Why making the right strategic decisions when setting up your IoT database architecture will pay dividends in the future.
Choosing the right back-end infrastructure architecture by making important initial strategic decisions will save a lot of headaches and money down the road. The first step in the process is for the team to ask itself a few questions to decide what types of data it needs to collect in order to achieve its objectives.
Does that data need to be collected and available in “real time” (where timeliness is essential), or are the observations less time-bound? Some applications rely on the immediacy of data delivery, so should the data be streamed or sampled or is the data set too large that it must be sampled? Do you need all of the details contained in the data or just metadata? Answers to these questions will lead your team to a decision on what type of cloud to adopt.
If you’re sampling, using one of the public cloud vendors is probably fine. Smaller volumes of data with an implied lack of urgency lend themselves well to applications housed in one of the “big three” providers.

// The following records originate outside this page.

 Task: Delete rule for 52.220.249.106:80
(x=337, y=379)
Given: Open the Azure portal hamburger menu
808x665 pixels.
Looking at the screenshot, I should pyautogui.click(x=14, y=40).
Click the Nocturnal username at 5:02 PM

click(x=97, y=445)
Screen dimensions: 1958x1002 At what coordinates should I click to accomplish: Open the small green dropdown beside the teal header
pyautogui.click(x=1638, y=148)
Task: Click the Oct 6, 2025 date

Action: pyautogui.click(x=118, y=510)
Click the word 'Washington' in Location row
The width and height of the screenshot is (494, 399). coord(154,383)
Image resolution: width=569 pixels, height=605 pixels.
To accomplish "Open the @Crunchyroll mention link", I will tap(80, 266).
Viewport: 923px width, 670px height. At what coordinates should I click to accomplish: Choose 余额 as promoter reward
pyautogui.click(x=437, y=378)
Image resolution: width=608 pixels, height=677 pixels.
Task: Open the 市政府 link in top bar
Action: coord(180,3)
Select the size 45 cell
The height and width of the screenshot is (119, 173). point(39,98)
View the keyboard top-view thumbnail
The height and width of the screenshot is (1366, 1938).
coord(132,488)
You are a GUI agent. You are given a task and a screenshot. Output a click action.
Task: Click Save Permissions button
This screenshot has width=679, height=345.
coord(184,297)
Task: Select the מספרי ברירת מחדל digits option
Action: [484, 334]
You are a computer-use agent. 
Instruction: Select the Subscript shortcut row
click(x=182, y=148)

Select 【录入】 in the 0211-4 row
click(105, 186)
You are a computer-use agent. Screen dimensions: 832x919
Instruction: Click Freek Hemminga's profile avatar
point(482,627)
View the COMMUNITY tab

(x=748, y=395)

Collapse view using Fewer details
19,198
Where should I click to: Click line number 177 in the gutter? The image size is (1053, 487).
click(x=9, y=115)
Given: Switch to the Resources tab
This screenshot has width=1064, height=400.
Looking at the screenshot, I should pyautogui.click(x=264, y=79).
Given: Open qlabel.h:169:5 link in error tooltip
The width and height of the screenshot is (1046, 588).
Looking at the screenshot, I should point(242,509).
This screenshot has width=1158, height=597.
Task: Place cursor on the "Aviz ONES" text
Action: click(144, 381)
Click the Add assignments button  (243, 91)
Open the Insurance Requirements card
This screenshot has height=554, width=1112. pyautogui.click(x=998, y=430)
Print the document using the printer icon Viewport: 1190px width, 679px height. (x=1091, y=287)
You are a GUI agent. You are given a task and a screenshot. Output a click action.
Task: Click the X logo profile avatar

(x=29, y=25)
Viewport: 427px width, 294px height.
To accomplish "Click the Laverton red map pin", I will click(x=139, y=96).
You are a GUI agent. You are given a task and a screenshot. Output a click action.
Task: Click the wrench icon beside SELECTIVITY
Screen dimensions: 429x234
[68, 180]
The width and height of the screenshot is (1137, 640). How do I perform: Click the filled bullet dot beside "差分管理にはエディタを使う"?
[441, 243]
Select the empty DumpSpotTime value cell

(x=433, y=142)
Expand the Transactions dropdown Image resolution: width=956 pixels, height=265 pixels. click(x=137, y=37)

By contrast, if you need to stream data in real time (large data sets, time-bound applications), you should find a local private cloud provider in a true Tier III data center to host the data.
There are a number of very real considerations why the public cloud may not be ideal for streaming data applications.
Streaming data applications need data to be rapidly available and more importantly delivered in an uninterrupted fashion. For this reason, latency – the time it takes the data to arrive at the destination database – is hugely important, so if the data source is physically too far from the database the application won’t run well.
Streaming data invariably creates a very large database, which ultimately will become too costly and unwieldy to maintain in the public cloud, potentially exceeding the capabilities of the tools available to extract value from the data.
The database should be a free and unrestricted (libre) open source database. A proprietary database will get very expensive and you may not be able to migrate the database later, potentially losing the rights to that data.
Similarly, collecting data in public cloud X will tie you to cloud X going forward. Consider that if the tools within that cloud are changed, discontinued or outgrown, your data isn’t portable, and you may lose your hard-won data entirely. Once the project is mature, the cost of the bandwidth in the public cloud could also make the project uneconomical.